HONG KONG (AFP) – Hong Kong is seeing an explosion in telephone and Internet scams where criminals pose as local or Chinese officials to demand victims hand over money, police said on Wednesday.
The spike comes as an economic downturn weighs on the city and authorities crack down on dissent after huge democracy protests three years ago, fuelling a fear of officialdom.
At a briefing on Wednesday police said 956 phone scam cases were reported from January to July this year, a 60 per cent increase year on year.
A total of HK$470 million (S$84.7 million) was lost to con artists in the period.
There was an 87 per cent rise in the number of ruses involving people impersonating officials, which accounted for around 60 per cent of all the scams.
That method of conning was by far the most lucrative, producing 90 per cent of all the losses.

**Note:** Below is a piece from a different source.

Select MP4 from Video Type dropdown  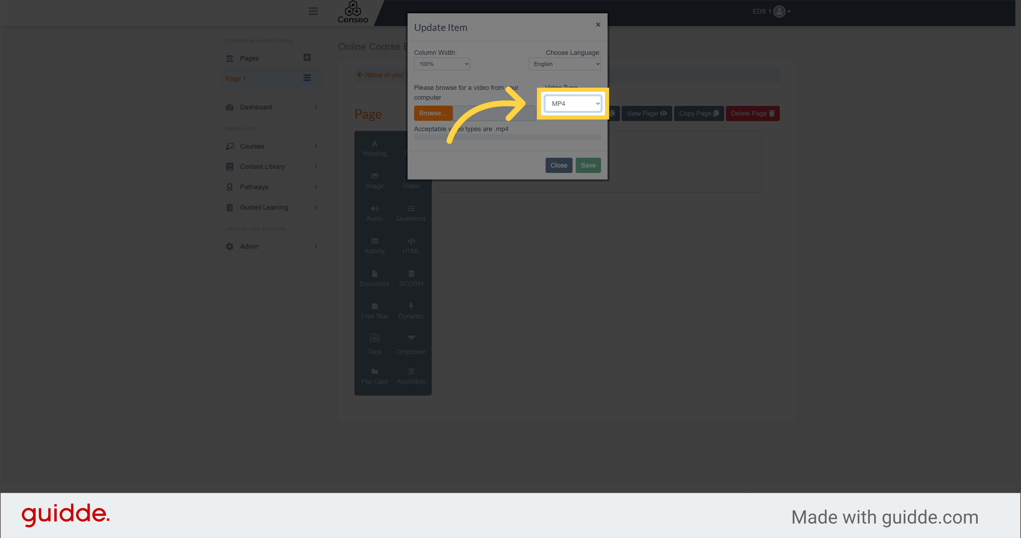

“The usual tactics included establishing authority by claiming to be an official or law enforcer and demanding victims keep things to themselves in order to isolate them,” Mr Woo Chin-pang, a police clinical psychologist, told reporters.
Though phone and Internet scams have long been a problem in Hong Kong, the figures lay bare how impersonating officials can be lucrative as the city rigorously enforces pandemic rules and becomes more like the authoritarian Chinese mainland.

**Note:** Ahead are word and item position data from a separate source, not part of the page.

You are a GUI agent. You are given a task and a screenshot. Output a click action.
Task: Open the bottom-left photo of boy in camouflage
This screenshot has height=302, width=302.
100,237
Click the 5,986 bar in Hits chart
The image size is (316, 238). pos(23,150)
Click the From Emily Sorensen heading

In a video played by police, an anonymous female victim described how she received a call from someone claiming to be an official who accused her of violating coronavirus restrictions.
“The caller could tell me all my personal information so I wasn’t sceptical,” she recalled.
She said she then had a video call with a uniformed man who claimed to be a security official in Guangdong – a Chinese province neighbouring Hong Kong – who demanded her bank log-in details.
The largest scam so far this year involved HK$65 million and was carried out by people claiming to be officials from Beijing’s Liaison Office in Hong Kong and China’s top prosecuting body.
Given that many victims feel embarrassed by their experience, the real number of cases is thought to be much higher than reported scams.
Hong Kong police said they did not believe cases involving the impersonation of officials were linked to so-called “pig butchering” ruses out of Southeast Asia that have become a regional scourge.
There has been growing international alarm in recent months over such swindlers, who mostly operate in Cambodia and Myanmar. Victims have been persuaded to make bogus investments, usually into crypto-wallets, which were ultimately emptied.
Former insiders and investigators say some of those running the scams are themselves victims of human trafficking who thought they were answering real job adverts overseas.